SELECTED TEXT
Work-integrated learning is valuable, even in industries where it is not the expectation. Internships offer learners critical career exploration, transferable skills, and workplace skills that can’t be learned in the classroom. For employers, they are a chance to promote and market their industry, build talent pipelines, access motivated talent at a lower cost, and reduce their length of training for an entry-level hire.
Regardless of the industry, internships are not offered at the necessary scale to enable all learners to access these experiences. This calls for employers to intentionally build more work-integrated learning opportunities, including project-based learning, career exploration, and more, to give young professionals the experience they need to succeed and compete with AI. While internships yield positive benefits to recruiting and development for many employers, they also have the reputation of being resource intensive and a challenge for the employer to facilitate.
However, they do not have to be. At the Business-Higher Education Forum, we are focused on building tools to help your organization, lowering the lift and making internships and other work-integrated learning opportunities accessible to your company and to more learners.
In order to train the next generation of workers and to ensure they are equipped with in-demand workplace durable and technical skills, business and higher education need to work together to create more work-integrated learning opportunities. There are a variety of ways that businesses, education, and intermediary organizations can aggregate supply and demand, decrease friction, and increase the availability of work-integrated learning experiences. These models can focus on scaling resources and implementing an experience best for the company’s structure, hiring demands, and time and resource assets and constraints. Consortium, state, and sector work-integrated learning approaches offer models that can be tested, expanded on, and replicated across the country to meet the needs of a broad span of industries in order to develop the next generation of workers.

GIVEN MATERIAL
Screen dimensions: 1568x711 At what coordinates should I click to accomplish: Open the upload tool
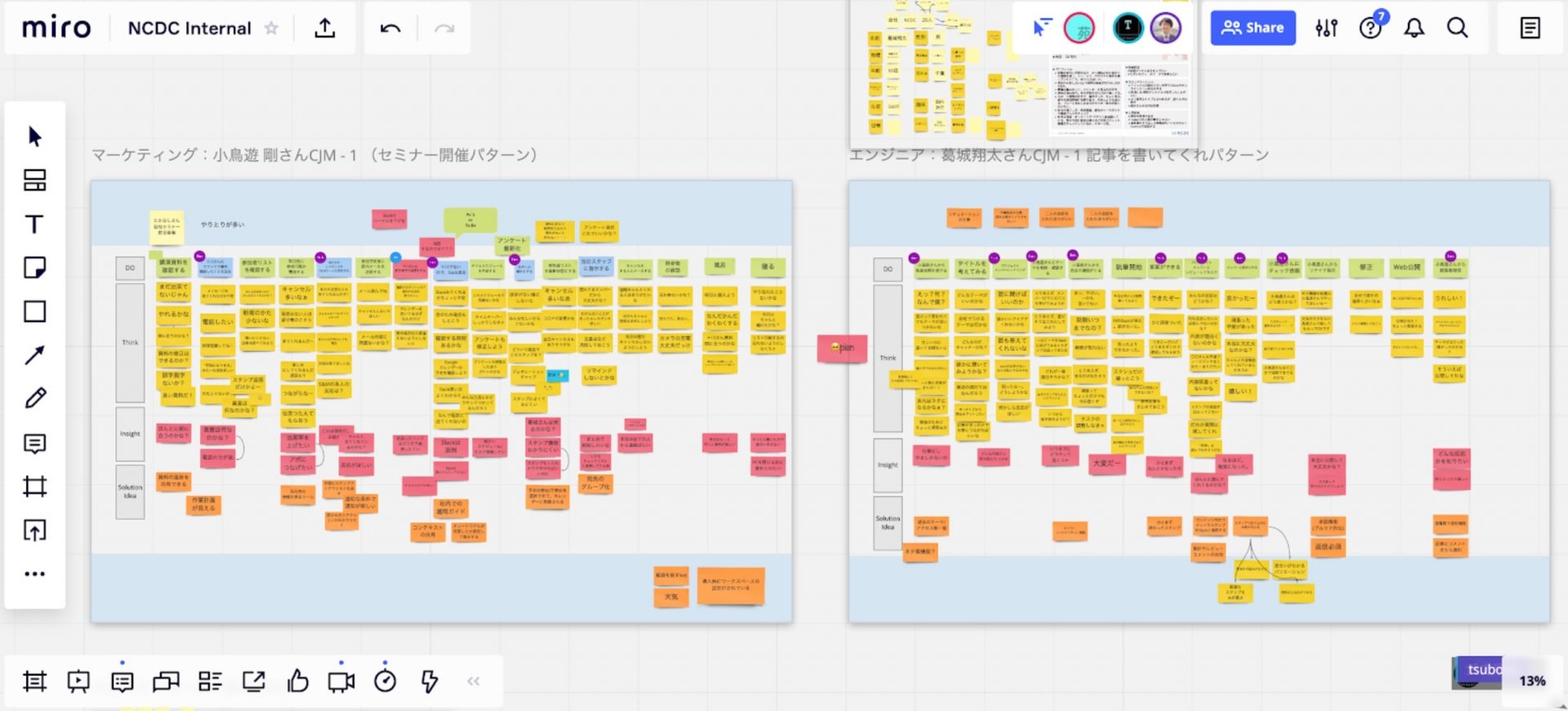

EXERCISE
Answer these from the text on work-integrated learning:
(a) What reputation do internships have among many employers?
(b) Which organization says it is building tools to make internships more accessible?
(c) Which three kinds of work-integrated learning approaches are offered as models to test, expand on, and replicate?

EXPECTED OUTPUT
(a) Internships are seen as resource intensive and a challenge for the employer to facilitate.
(b) The Business-Higher Education Forum.
(c) Consortium, state, and sector approaches.